Non plus, il n’y a jamais eu de contact de quelque nature que ce soit.

 

 

 

Pourtant, dans l’une de ses premières interviews, au Figaro, il avait exprimé la volonté de clore le dossier de Mehdi Ben Barka.

Avant cette interview, nous avions eu des messages qui laissaient croire que notre démarche de recherche de la vérité ne posait aucun problème. Il y a même eu des témoignages de Driss Benzekri, président de l’IER, puis d’Ahmed Herzenni, ancien président du CCDH, attestant que pour le roi il n’y avait aucune ligne rouge… Nous sommes donc surpris que, sur le terrain, il y ait toujours autant de blocages. Le dossier n’avance pas.

 

 

 

Où en sont les commissions rogatoires demandées par le juge d’instruction français ?

Les commissions rogatoires internationales (ndlr : dans le cas de l’affaire Ben Barka, ces  “commissions” sont des demandes de recherche et d’audition de témoins ou suspects, pour la plupart des gradés et de hauts responsables marocains) n’ont pas été exécutées au Maroc. Plusieurs ministres de la Justice se sont succédé, mais aucune commission n’a été exécutée. Rien n’a jamais été fait, sous le prétexte que les commissions du juge ne sont pas complètes, qu’il manque telle ou telle autre information, les adresses, les états civils complets, etc. Les autorités marocaines n’ont fourni aucun effort pour faire avancer les choses. Les personnes demandées par le juge sont connues au Maroc, pourtant la justice marocaine prétend ne pas connaître leur adresse, ou ne pas les connaître tout court !

 

Certains personnages impliqués dans la disparition de Ben Barka ont même eu droit à des grimate, si l’on se réfère à la fameuse liste des bénéficiaires d’agréments, publiée il y a quelques mois par le ministre Aziz Rabbah. Un commentaire ?

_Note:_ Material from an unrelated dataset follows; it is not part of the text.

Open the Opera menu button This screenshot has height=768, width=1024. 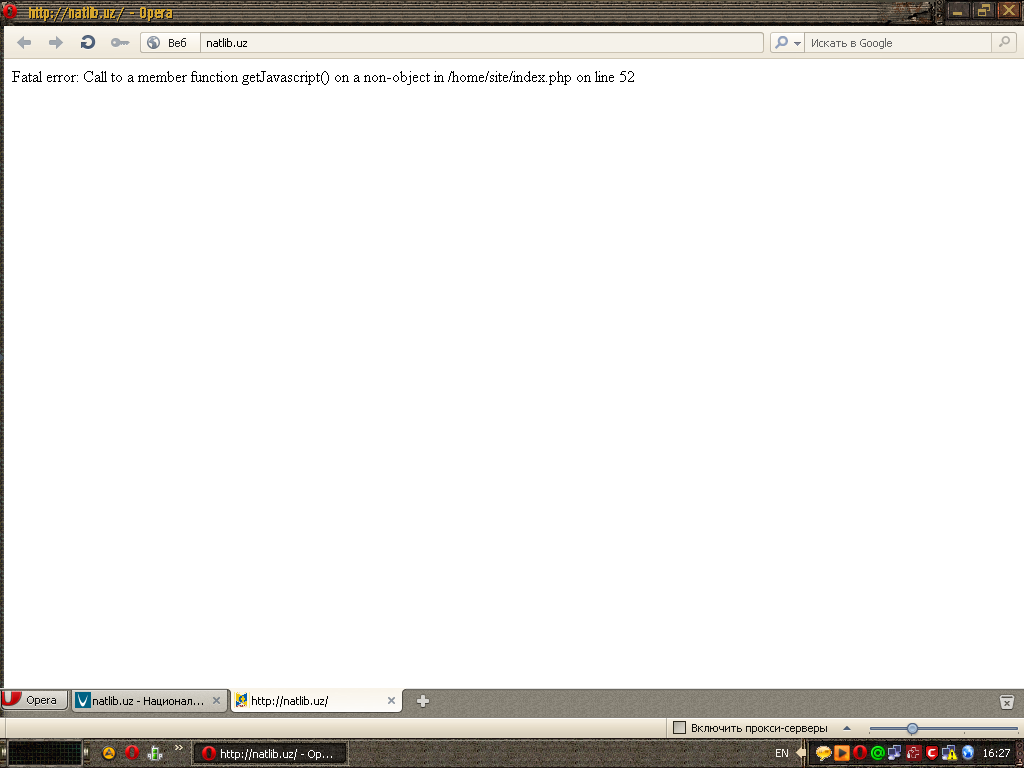tap(34, 700)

C’est scandaleux. Je crois que Boubker Hassouni, Abdelkader Saka et Mohamed Achaâchi font partie du lot. Si les autorités marocaines ont choisi de récompenser ces personnes, il y a lieu de se demander pour quels actions ou services rendus…

 

(...)

L’arrivée de François Hollande peut-elle donner un nouveau départ à l’affaire Ben Barka ?

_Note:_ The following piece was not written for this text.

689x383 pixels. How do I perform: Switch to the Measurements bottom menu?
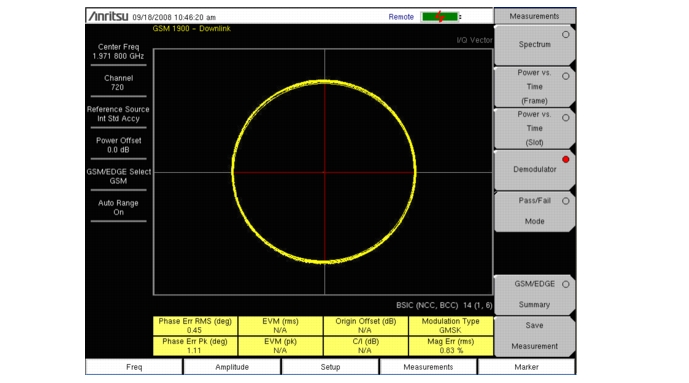pyautogui.click(x=428, y=367)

Chaque fois qu’il y a un nouveau président de la république, nous effectuons les démarches auprès de toutes les autorités compétentes pour faire avancer le dossier. Nous l’avons donc fait avec Hollande. Pour l’instant, nous attendons des réponses. Nous avons de nouveau approché les autorités françaises pour la levée du secret défense. Nous attendons, nous espérons…

 

(...)  Une dernière question. Que pensez-vous des dernières déclarations de Mustafa Ramid, le ministre de la Justice, affirmant que le sort des disparus n’était pas une priorité pour son département ?

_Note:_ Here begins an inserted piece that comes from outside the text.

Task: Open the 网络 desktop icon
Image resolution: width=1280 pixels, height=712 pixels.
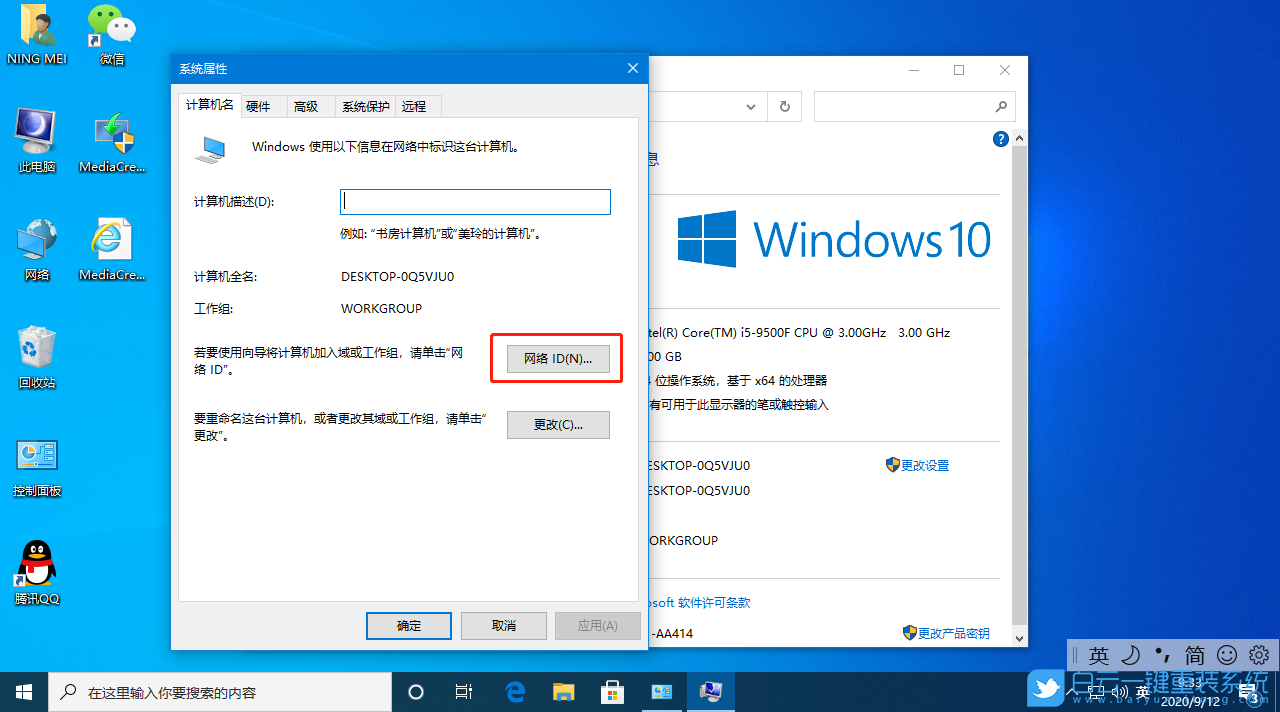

J’étais très surpris. Les fondations d’une justice indépendante ne peuvent pas se faire sur les oublis du passé, sur des injustices. Le fait de minimiser l’affaire des disparus au Maroc et les attentes des familles ne peut que fragiliser cette construction. On ne peut pas solder le passé de cette manière. On ne peut pas, d’un revers de main, dire qu’on va oublier les disparus. Il s’agit de la mémoire de tout un pays.